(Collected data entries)
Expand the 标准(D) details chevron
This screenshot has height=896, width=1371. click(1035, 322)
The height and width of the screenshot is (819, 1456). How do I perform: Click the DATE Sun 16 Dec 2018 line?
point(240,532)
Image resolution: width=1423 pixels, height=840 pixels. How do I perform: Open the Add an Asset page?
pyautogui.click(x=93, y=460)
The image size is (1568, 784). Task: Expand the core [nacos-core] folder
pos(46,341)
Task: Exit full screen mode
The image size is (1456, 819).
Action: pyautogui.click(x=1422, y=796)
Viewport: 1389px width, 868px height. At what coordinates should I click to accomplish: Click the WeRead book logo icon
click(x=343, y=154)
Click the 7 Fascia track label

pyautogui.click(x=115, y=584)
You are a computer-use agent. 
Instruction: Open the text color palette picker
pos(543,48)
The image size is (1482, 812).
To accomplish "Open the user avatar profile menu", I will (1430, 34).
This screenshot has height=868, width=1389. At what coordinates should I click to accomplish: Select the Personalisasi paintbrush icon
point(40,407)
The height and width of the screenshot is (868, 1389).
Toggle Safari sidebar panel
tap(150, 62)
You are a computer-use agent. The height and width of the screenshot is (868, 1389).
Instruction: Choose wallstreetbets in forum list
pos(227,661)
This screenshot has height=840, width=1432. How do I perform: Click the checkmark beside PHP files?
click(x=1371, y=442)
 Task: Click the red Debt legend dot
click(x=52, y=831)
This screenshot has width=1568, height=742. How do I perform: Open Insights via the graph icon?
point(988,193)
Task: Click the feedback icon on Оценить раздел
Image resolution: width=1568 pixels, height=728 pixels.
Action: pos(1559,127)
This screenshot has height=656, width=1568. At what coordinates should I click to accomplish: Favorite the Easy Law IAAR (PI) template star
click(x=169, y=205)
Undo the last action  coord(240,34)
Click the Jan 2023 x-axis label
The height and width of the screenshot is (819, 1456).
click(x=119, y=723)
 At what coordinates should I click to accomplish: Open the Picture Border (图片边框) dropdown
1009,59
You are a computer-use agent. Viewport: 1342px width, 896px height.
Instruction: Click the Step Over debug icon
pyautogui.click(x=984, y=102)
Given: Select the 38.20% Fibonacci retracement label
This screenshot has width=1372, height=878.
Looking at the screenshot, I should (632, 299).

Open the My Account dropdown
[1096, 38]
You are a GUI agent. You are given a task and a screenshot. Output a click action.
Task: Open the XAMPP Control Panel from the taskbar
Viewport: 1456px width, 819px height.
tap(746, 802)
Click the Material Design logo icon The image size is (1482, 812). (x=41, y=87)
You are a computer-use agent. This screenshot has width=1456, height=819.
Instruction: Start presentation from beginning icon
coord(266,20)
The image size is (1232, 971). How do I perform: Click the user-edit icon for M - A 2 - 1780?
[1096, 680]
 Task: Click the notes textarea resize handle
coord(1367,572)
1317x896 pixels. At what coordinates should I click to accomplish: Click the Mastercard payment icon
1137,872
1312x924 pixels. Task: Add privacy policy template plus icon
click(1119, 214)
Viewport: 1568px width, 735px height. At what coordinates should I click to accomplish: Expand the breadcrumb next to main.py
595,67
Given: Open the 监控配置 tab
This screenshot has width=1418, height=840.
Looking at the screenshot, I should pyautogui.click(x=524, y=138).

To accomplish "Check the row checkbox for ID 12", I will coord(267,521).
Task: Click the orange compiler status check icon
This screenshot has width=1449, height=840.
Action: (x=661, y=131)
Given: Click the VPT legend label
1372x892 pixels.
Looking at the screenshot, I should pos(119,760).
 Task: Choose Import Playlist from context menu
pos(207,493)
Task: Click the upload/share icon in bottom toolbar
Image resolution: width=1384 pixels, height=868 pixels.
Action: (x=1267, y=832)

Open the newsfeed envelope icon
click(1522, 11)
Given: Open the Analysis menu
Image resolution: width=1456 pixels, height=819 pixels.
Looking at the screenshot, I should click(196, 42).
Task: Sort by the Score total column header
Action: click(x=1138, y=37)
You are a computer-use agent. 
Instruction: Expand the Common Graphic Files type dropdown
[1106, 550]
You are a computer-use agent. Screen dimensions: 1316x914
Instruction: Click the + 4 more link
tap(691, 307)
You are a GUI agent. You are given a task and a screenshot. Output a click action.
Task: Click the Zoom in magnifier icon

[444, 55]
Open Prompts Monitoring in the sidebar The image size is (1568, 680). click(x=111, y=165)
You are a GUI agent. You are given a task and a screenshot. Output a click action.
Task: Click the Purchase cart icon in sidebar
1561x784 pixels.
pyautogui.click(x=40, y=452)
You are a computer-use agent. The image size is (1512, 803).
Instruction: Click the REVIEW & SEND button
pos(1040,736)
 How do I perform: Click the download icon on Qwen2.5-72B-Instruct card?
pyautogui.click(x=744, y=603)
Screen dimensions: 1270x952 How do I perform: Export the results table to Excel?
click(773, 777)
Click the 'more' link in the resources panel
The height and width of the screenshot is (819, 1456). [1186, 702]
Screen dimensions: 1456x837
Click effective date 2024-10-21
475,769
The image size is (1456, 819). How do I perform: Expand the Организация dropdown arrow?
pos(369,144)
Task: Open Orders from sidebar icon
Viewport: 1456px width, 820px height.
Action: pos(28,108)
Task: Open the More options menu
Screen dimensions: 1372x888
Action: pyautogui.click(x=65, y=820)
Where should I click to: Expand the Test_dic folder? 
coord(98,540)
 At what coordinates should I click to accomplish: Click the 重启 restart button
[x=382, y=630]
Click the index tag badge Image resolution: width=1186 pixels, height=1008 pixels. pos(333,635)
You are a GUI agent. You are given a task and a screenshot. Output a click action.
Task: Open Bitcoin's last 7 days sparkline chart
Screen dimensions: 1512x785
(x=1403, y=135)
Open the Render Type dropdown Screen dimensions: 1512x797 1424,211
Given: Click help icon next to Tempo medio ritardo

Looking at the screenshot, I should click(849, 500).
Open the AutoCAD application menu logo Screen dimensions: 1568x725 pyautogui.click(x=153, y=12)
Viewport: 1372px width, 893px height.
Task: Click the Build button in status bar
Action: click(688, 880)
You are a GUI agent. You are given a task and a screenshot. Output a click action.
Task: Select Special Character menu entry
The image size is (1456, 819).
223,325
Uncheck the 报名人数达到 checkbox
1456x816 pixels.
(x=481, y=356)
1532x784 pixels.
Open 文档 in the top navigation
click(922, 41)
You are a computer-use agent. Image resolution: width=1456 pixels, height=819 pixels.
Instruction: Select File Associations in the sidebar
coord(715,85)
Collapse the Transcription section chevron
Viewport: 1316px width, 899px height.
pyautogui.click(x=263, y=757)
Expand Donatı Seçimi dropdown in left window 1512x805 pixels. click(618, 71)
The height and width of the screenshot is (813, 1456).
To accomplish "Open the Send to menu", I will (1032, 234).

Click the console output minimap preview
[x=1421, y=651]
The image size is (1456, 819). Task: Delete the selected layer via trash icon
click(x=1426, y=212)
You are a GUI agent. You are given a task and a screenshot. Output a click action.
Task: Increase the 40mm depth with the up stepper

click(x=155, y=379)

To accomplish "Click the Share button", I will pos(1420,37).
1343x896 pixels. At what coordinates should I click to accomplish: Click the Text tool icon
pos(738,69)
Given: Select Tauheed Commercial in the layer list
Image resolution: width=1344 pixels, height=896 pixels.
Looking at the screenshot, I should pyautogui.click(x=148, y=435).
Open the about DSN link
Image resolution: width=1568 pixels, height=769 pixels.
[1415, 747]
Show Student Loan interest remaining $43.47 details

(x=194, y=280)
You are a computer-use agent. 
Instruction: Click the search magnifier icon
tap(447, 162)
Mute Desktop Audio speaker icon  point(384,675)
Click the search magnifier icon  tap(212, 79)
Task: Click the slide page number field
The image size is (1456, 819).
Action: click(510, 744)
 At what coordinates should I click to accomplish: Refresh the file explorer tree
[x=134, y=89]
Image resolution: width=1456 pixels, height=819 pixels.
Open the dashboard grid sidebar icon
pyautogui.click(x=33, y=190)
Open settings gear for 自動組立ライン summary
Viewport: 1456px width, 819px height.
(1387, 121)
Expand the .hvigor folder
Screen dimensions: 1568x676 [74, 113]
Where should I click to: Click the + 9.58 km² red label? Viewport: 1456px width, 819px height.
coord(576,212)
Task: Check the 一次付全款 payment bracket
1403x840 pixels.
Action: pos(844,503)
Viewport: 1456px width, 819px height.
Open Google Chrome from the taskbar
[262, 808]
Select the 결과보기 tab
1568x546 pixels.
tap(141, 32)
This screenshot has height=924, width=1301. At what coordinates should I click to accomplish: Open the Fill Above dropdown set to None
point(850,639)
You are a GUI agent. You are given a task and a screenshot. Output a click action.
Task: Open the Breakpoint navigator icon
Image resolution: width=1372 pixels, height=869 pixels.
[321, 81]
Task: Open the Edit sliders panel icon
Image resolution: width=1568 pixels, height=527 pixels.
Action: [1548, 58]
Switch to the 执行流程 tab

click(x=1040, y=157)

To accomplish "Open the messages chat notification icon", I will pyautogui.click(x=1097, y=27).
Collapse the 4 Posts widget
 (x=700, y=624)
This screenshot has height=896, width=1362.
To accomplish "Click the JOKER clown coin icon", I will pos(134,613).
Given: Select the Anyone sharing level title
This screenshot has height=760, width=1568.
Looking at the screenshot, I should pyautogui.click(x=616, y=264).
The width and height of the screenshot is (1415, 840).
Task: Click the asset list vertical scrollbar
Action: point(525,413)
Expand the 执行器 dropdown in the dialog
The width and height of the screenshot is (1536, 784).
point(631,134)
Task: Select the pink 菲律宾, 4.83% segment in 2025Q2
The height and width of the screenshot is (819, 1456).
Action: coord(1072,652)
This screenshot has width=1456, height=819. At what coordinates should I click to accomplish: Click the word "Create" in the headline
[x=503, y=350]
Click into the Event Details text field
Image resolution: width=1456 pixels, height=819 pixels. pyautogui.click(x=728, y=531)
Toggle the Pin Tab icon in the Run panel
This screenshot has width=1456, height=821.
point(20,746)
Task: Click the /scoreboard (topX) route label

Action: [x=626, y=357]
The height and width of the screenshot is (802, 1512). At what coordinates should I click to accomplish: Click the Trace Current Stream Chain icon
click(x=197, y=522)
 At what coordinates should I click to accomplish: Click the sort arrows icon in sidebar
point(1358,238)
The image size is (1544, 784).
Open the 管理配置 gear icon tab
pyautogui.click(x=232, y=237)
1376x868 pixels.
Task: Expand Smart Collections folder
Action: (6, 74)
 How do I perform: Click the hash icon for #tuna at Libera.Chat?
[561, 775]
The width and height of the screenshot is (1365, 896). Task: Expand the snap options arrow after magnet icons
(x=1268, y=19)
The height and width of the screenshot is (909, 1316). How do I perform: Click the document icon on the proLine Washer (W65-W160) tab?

--- GOAL OF THE EXERCISE ---
Pull every line containing "checkbox" out of the entries.

--- EXERCISE OUTPUT ---
To accomplish "Check the row checkbox for ID 12", I will coord(267,521).
Uncheck the 报名人数达到 checkbox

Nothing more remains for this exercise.